::: DOCUMENT TEXT :::

Ok, let’s break it down.

For reference, I will simplify the problem so that only the essential parts are left then build up from there

struct BusinessControl<'cnty> {
    country: &'cnty str
}

impl<'a> BusinessControl<'a> {
    fn new(country: &'a str) -> Self {
        BusinessControl { country }
    }
]

First thing here, we see the lifetime 'a declared on the impl, this is just like bar where the lifetime comes from the user of BuisnessControl<'a>, not from anything we define here.

Next, in new we have a parameter &'a str. This parameter references some str that is guaranteed to outlive 'a (outlive in context means: live at least as long as). This is the same 'a as the impl declaration, so we are now binding the lifetime of BuisnessControl to 'a.

Note however, that the lifetime of the reference &'a str, let’s call it 'reference is not the same as 'a. This means that the reference does not live for as long as what it points to, which is true is most cases. The relationship between 'reference and 'a is that 'a outlives 'reference, notationally, this is 'a: 'reference.

Now when we put country inside of BuisnessControl we finish up tying the lifetimes together, and BuisnessControl<'a> is sent away to the caller.

When we use this like so,

let country = String::new("Algeria");

let control = BuisnessControl::new(&country);

...

Note how country lives longer than control.


This is a case where the reference lives just as long as what it points to. This is because lifetimes are tied to variable binding declarations, not the values.

let (x, y): (i32, &i32);

x = 0;
y = &x;

Sure, here’s what I mean:

fn foo(x: usize, y: usize) {
    x * y
}
fn bar1(string: &'static str) -> usize {
    string.len()
}
fn bar2() -> &'static str {
    match 0 {
        0 => "abc",
        _ => "ab",
    }
}
const fn bar3() -> usize {
    (std::f32::constants::PI * 232.213) as usize
}

fn main() {
    let val = foo(bar1(bar2()), bar3());
    println!("{}", x);
}

Turns into the following:

fn main() {
    let val = {
        let x = {
            let string = {
                match 0 {
                    0 => "abc",
                    _ => "ab",
                }
            };
            string.len()
        };
        let y = {
            (std::f32::constants::PI * 232.213) as usize
        };
        x * y
    };
    std::io::_print(std::format_args_nl!("{:?}", val));
}

With the last bit replacing the println being derived from the standard library println.

Thanks for this comprehensive answer. I first want to clarify that I was confused about the (compile-time, but all concepts we are discussing now in the language per se are only compile-time) concept of the lifetime - it is a concept associated to variable bindings, references and slices, but not values (the terminology “value” seems an analogue of “object” in Scheme standards). The lifetime of a reference should outlive the lifetime of the variable binding to the reference in question.

I wonder a (informal) reference of a complete speculation of ownership & lifetime.

For example, in your code of binary search, if we have a slice p: &'a [T], then the lifetime of the slice &p[st..ed] is also 'a - I look for a reference where this kind of speculations are articulated.

In general, for a statement or an expression E, I want to see the precise set of constraints of lifetime and ownership. Say {pre-conditions} E {post-conditions}, under what kind of pre-conditions is E valid? And what is changed from pre-conditions to post-conditions? (I look for informal descriptions)

::: DATA BLOCK :::

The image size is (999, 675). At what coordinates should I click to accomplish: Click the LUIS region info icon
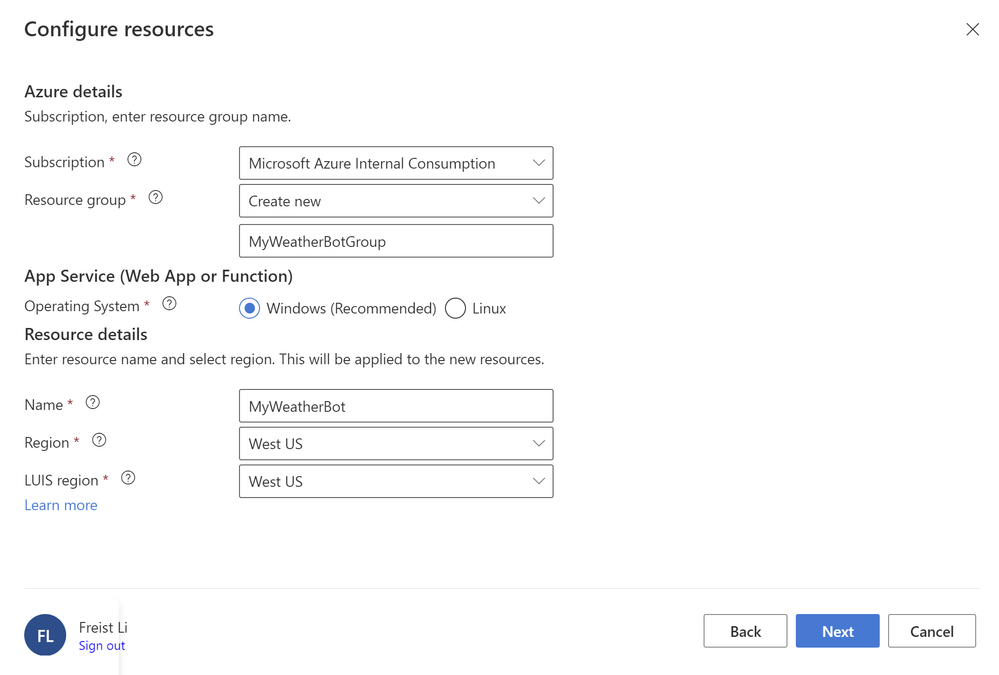pos(128,478)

:::

● COMPLETE THE FOLLOWING:
1. In the lifetimes explanation, replace "caller" with "calling code" and write out the stretch from "Next, in new" through "to the caller.".
2. According to the lifetimes explanation, what are lifetimes tied to instead of values?

● EXERCISE RESPONSES:
1.
Next, in new we have a parameter &'a str. This parameter references some str that is guaranteed to outlive 'a (outlive in context means: live at least as long as). This is the same 'a as the impl declaration, so we are now binding the lifetime of BuisnessControl to 'a.

Note however, that the lifetime of the reference &'a str, let’s call it 'reference is not the same as 'a. This means that the reference does not live for as long as what it points to, which is true is most cases. The relationship between 'reference and 'a is that 'a outlives 'reference, notationally, this is 'a: 'reference.

Now when we put country inside of BuisnessControl we finish up tying the lifetimes together, and BuisnessControl<'a> is sent away to the calling code.

2. Variable binding declarations.